What Is Sustainable Performance?
When planning for and estimating system sustainability, it is critical to think in terms of sustainability over the long term. The primary considerations are:
Load Profiles and Performance Goals: You can't have too much detail when it comes to load profiles and performance goals. Testing and readiness certification will be based on being able to handle these loads long term.
Other Activities and Processes that Compete for Server Resources: It isn’t just about the message load. There are other processes and activities taking place on the servers that affect performance such as database maintenance and MessageBox queries.
Planned and Unplanned System Outages and Downtime: Floodgate events and message backlog can change the effective load profile.
When thinking about building sustainable systems and the tests to certify them, be sure to take these factors into account and plan for them.
When discussing performance for BizTalk Server, we define maximum sustainable performance as follows:
The highest load of message traffic that a system can handle indefinitely in a production environment.
While this seems simple, there are many factors that you must consider when evaluating whether or not a solution - running on a particular set of hardware - will be able to support the loads experienced day in and day out after you put the solution into production.
Before you put your solution into production, consider the following factors to evaluate whether the solution can handle the highest load of message traffic indefinitely:
Desired Performance Goals and Throughput/Latency profiles.
Other Processes Running on the Same Hardware such as:
Normal Monitoring and Troubleshooting
Operational database maintenance such as log shipping, backup, purging, index maintenance, and statistics updates.
Other Applications
Planned and Unplanned System Outages such as:
Partner sites down which blocks sending or receiving messages
Regular system maintenance down time
Before you can evaluate your solution for sustainability, you must have a detailed understanding of the expected production loads. Without a well understood goal, you can't evaluate readiness. A well formed set of performance goals is critical as it will drive your strategies around system testing and certification. Your performance goals should have the following elements:
A curve that defines performance as a function of time. These functions can range from extremely simple to very complex.
A performance requirement associated with the performance function.
A distribution of file sizes and types.
Each day, messages build up from 0 msgs/sec at 8:00AM to 80 msgs/sec at noon and then back down to 0 msgs/sec at 9:00PM, roughly in the form of a bell curve.
The system has no specific latency requirement for each message, but it must be able to process this load, plus all of the previous day’s message load (for example, in the event of a 24 hour system outage) without getting behind.
There are three document types: Sales Basket, Back Order, and Stock Request. Sales Basket documents range in size between 2 and 10 kilobytes and make up 75% of the message counts at any given time. Back Order and Stock Request documents are always close to 1 Kilobyte in size and make up the remaining, 10% and 15% of the message count at any given time, respectively.
Every night at midnight, a batch of 500,000 messages arrive for processing.
All messages in the batch must be processed to completion in 8 hours.
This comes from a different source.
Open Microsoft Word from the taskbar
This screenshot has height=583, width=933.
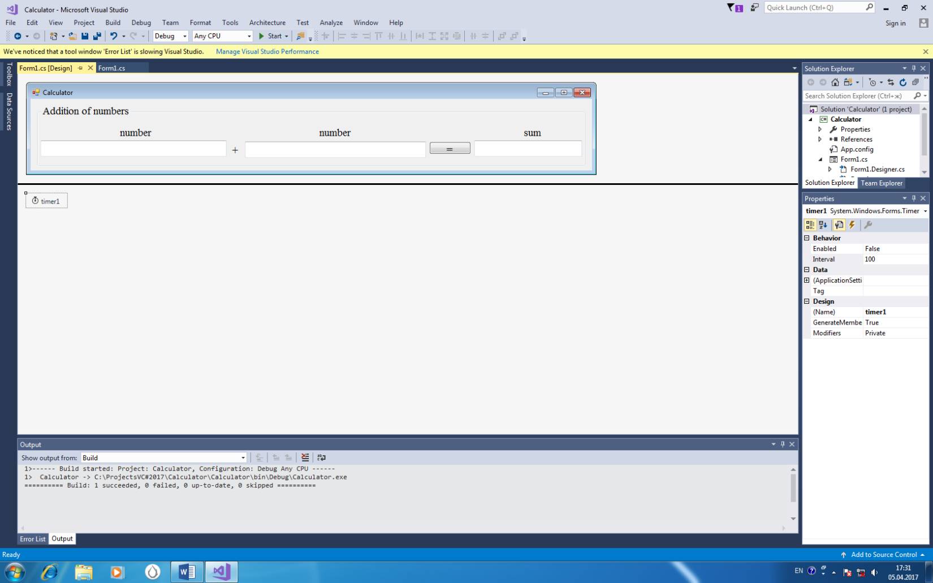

All messages are of the same type and are evenly distributed between 10 and 50 Kilobytes, inclusive. In addition, the batch always contains 10 catalog type messages that are 10 megabytes each and must be subdivided into individual catalog entries for processing.
Every morning at 8:00AM, 4000 customer service representatives log on to the interactive system and perform, on average, 4 inquiries per representative per minute until closing time at 5:00PM, 7 days per week.
All inquiries must return results in less than 2 seconds.
All inquiries are the same type and are evenly distributed between 500 and 1000 bytes in size, inclusive.
Continuing with the above examples:
Example 1 (continued): The system has no specific latency requirement for each message, but it must be able to process this load, plus all of the previous day’s message load (for example,, in the event of a 24 hour system outage) without getting behind.
Example 2 (continued): All messages in the batch must be processed to completion in 8 hours.
Example 3 (continued): All inquiries must return results in less than 2 seconds.
Example 1 (continued): There are three document types: Sales Basket, Back Order, and Stock Request. Sales Basket documents range in size between 2 and 10 kilobytes and make up 75% of the message counts at any given time. Back Order and Stock Request documents are always close to 1 Kilobyte in size and make up the remaining, 10% and 15% of the message count at any given time, respectively.
Example 2 (continued): All messages are of the same type and are evenly distributed between 10 and 50 Kilobytes, inclusive. In addition, the batch always contains 10 catalog type messages that are 10 megabytes each and must be subdivided into individual catalog entries for processing.
Example 3 (continued): All inquiries are the same type and are evenly distributed between 500 and 1000 bytes in size, inclusive.
In addition to the load profiles that pass directly through the BizTalk engine, there are always other processes that compete for resources on the same hardware. These other processes will reduce the overall sustainable performance capabilities of the system. Database maintenance is probably the most common example of this type of process.
Every database, large or small, requires periodic operational maintenance such as log shipping, backup, archive, and purging. Monitoring and troubleshooting are other examples of operations that you must take into account when defining and certifying what is sustainable. For example, querying the MessageBox (for example, via the administration console Group Hub page) to see how many messages of a given type have been suspended in the last 24 hours requires resources from SQL Server that could otherwise have been used to process messages.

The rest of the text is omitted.